→ **Requirement a**: In the records, starting at the line containing "Where should I" and ending at the line containing "click(x=943, y=553)", multiply every coordinate in the answers by 1.15 and round to whole numbers, with halves rounding up. Rewrite only those lines, including the requests, and leave the requests unchanged.

→ **Supplied text**:

+++

Kimball then asked how the Committee should address this problem. Van Camp responded in jest that subventions should be given to the Department of State. Smith said the Committee should write the Archivist, State, and the NSC, expressing the Committee's concern and asking them to get together and honor mandatory review requests submitted by researchers.
Kimball continued by asking whether Dalsimer had opened the box of documents received from the Eisenhower Library. Van Camp said he sampled the documents but concluded that the problem should be handled by NARA. When Herring asked what the cases involved, Hogan said there were 1,300 cases. Smith added that she had no delegation of authority in writing to review these cases. Kimball thought that language could be added to the guidelines that would resolve the problem. Smith said that Dalsimer. felt that NARA had authority to declassify the documents, and she repeated that all she needed was authority in writing to declassify. Kimball asked whether Dalsimer could provide this.

+++

→ **Data for this exercise**:
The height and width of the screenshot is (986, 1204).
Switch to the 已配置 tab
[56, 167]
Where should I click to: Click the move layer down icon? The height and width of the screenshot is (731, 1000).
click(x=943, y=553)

+++

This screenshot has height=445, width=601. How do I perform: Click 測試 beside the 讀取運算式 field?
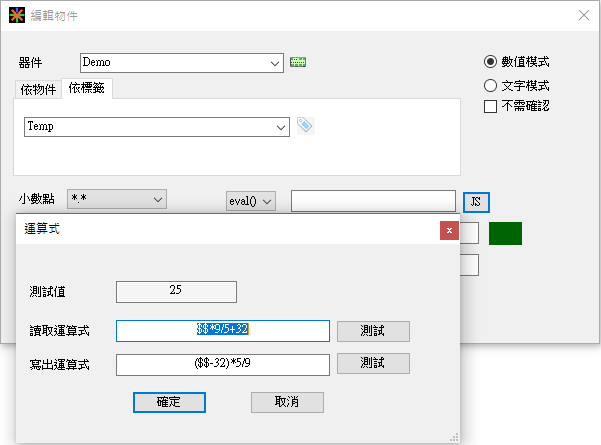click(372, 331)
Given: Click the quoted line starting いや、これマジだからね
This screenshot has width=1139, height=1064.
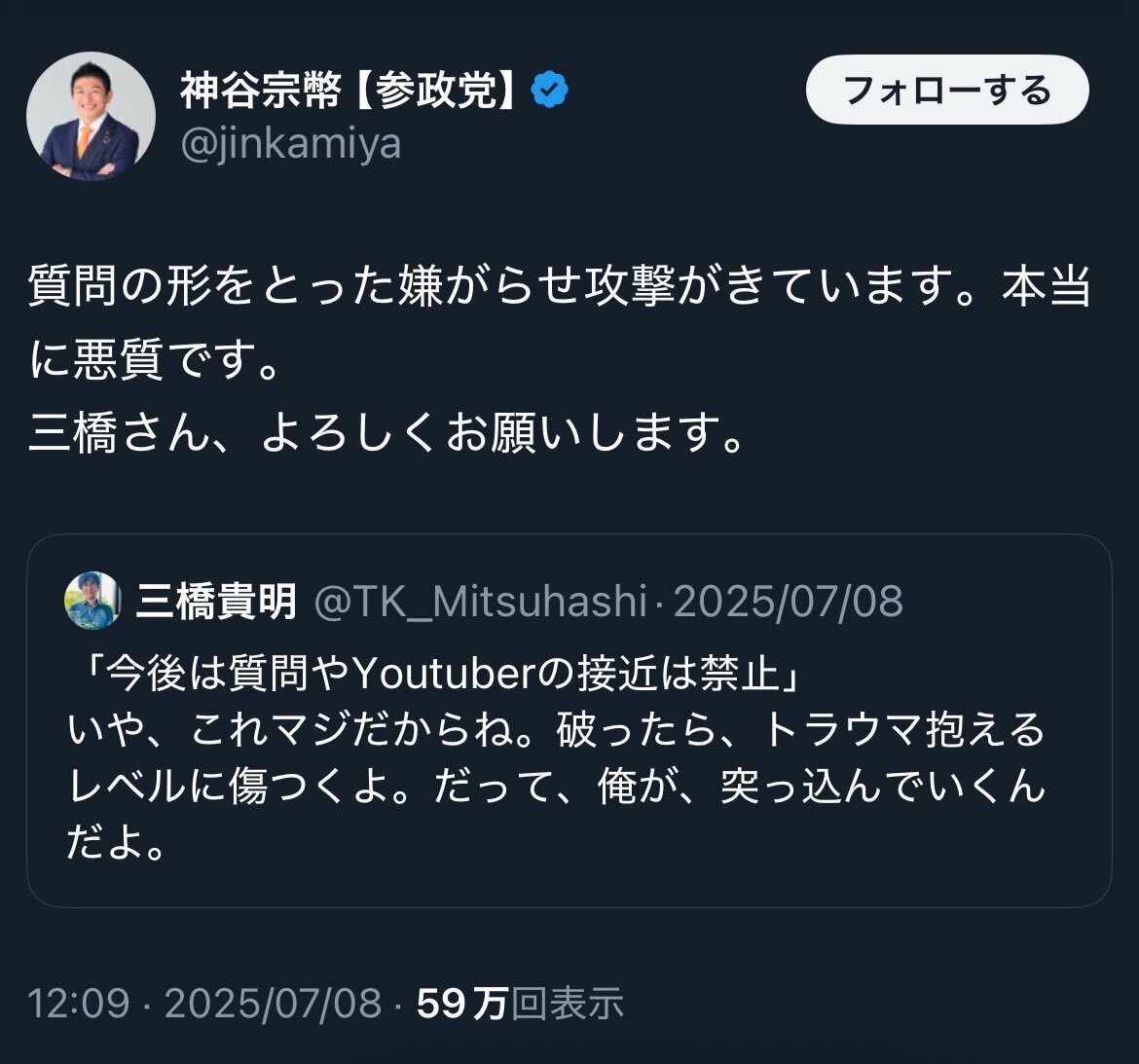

+++

→ **Requirement b**: Transcribe the committee minutes starting at "Kimball then asked" and ending at "submitted by researchers.".

→ **Task response a**:
Where should I click to: Click the move layer down icon? The height and width of the screenshot is (731, 1000).
click(x=1084, y=636)

→ **Task response b**:
Kimball then asked how the Committee should address this problem. Van Camp responded in jest that subventions should be given to the Department of State. Smith said the Committee should write the Archivist, State, and the NSC, expressing the Committee's concern and asking them to get together and honor mandatory review requests submitted by researchers.